▸ Task to complete: Reproduce every record below word for word, leaving out the pictures.

[Records from a screen grounding dataset]

** BEGIN **

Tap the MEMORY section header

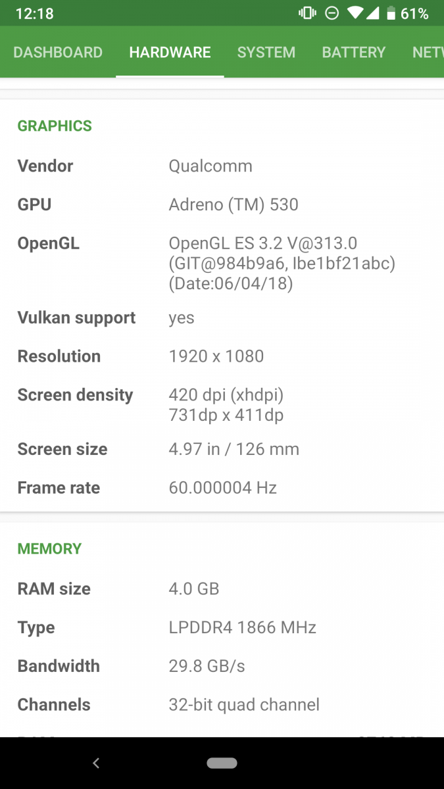(49, 548)
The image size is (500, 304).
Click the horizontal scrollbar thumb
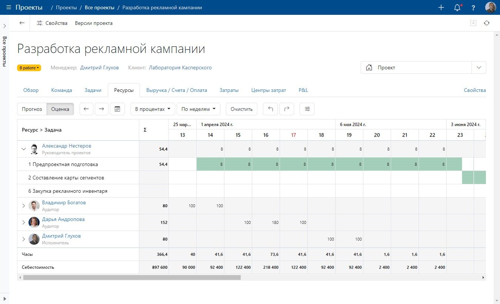point(132,277)
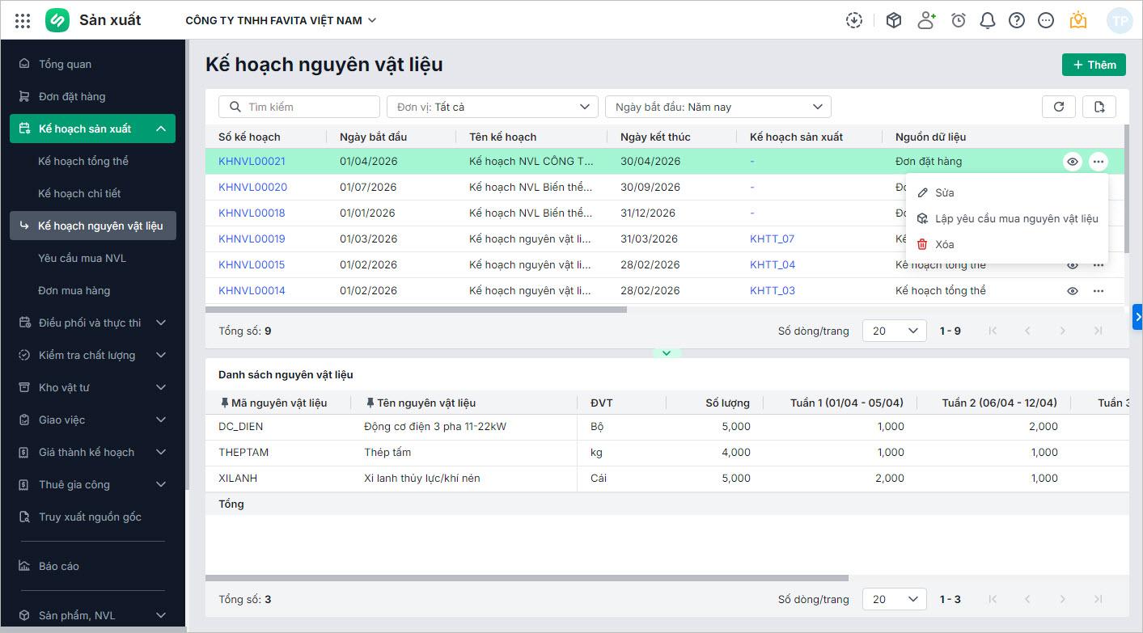1143x633 pixels.
Task: Open the Đơn vị filter dropdown
Action: 492,107
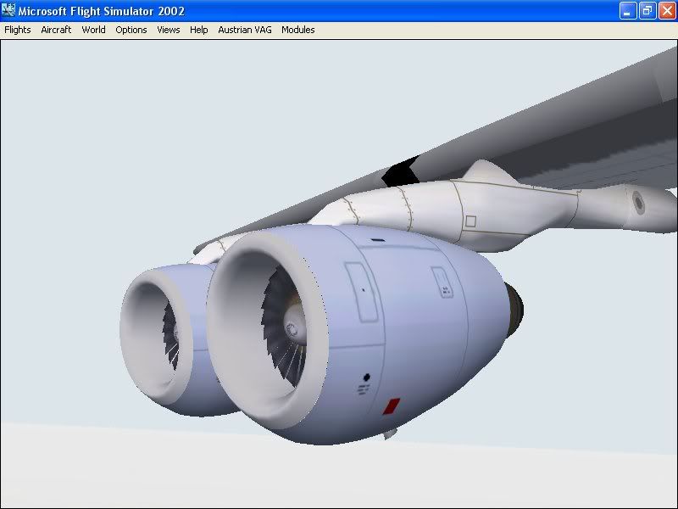678x509 pixels.
Task: Open the Options menu
Action: tap(131, 30)
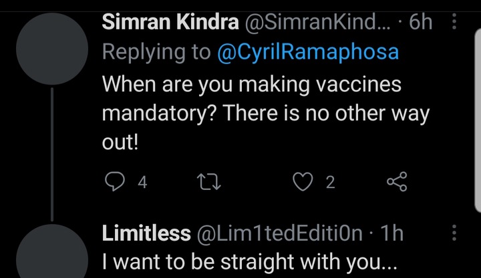Tap the reply count 4
The width and height of the screenshot is (481, 278).
tap(142, 182)
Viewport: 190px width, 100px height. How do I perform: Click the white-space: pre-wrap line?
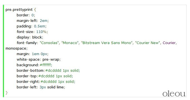(x=39, y=60)
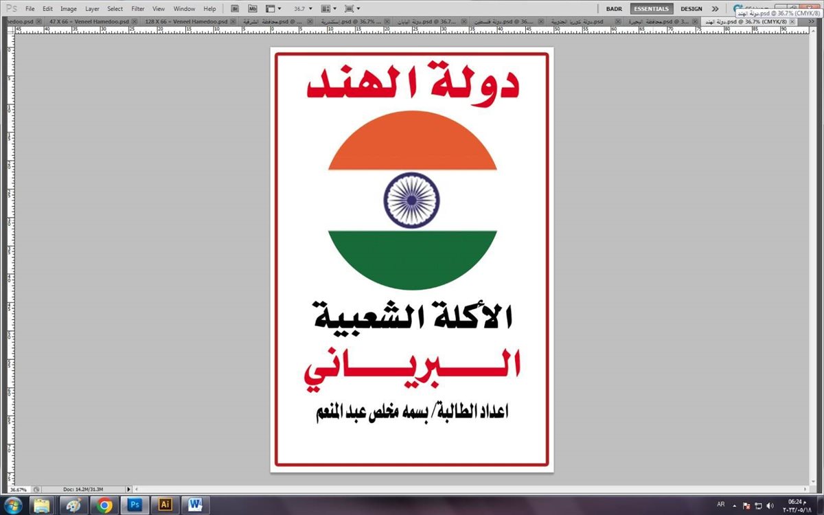Open the Layer menu
This screenshot has width=824, height=515.
click(x=92, y=9)
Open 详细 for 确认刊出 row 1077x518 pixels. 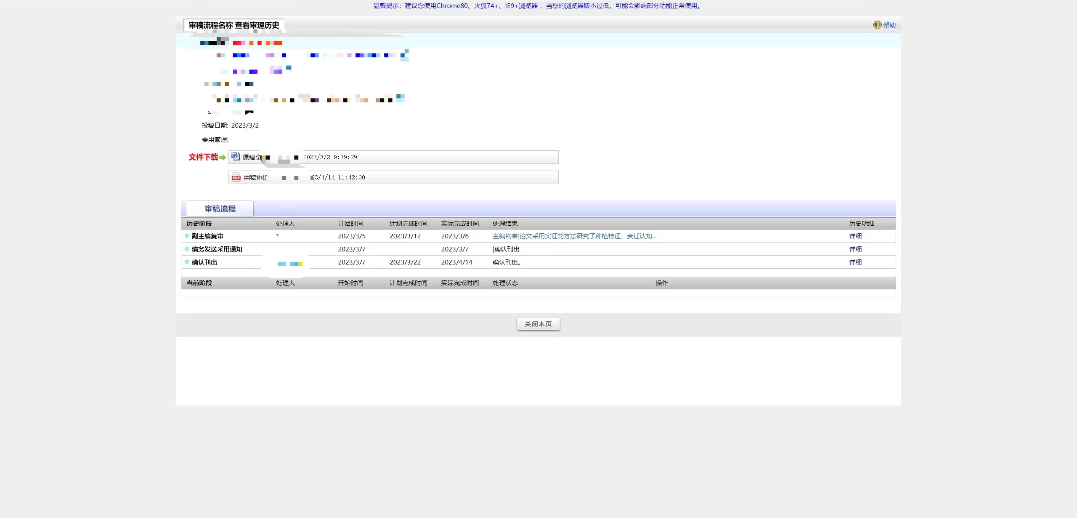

** END **

▸ Output of the exercise:
Tap the MEMORY section header

(49, 548)
The image size is (500, 304).
Click the horizontal scrollbar thumb
point(132,277)
1143x633 pixels.
Task: Open the Đơn vị filter dropdown
Action: 492,107
678x509 pixels.
Task: Open the Options menu
Action: tap(131, 30)
Tap the reply count 4
The width and height of the screenshot is (481, 278).
tap(142, 182)
Viewport: 190px width, 100px height. How do I perform: Click the white-space: pre-wrap line?
(x=39, y=60)
Open the Layer menu
This screenshot has width=824, height=515.
click(x=92, y=9)
Open 详细 for 确认刊出 row 1077x518 pixels. 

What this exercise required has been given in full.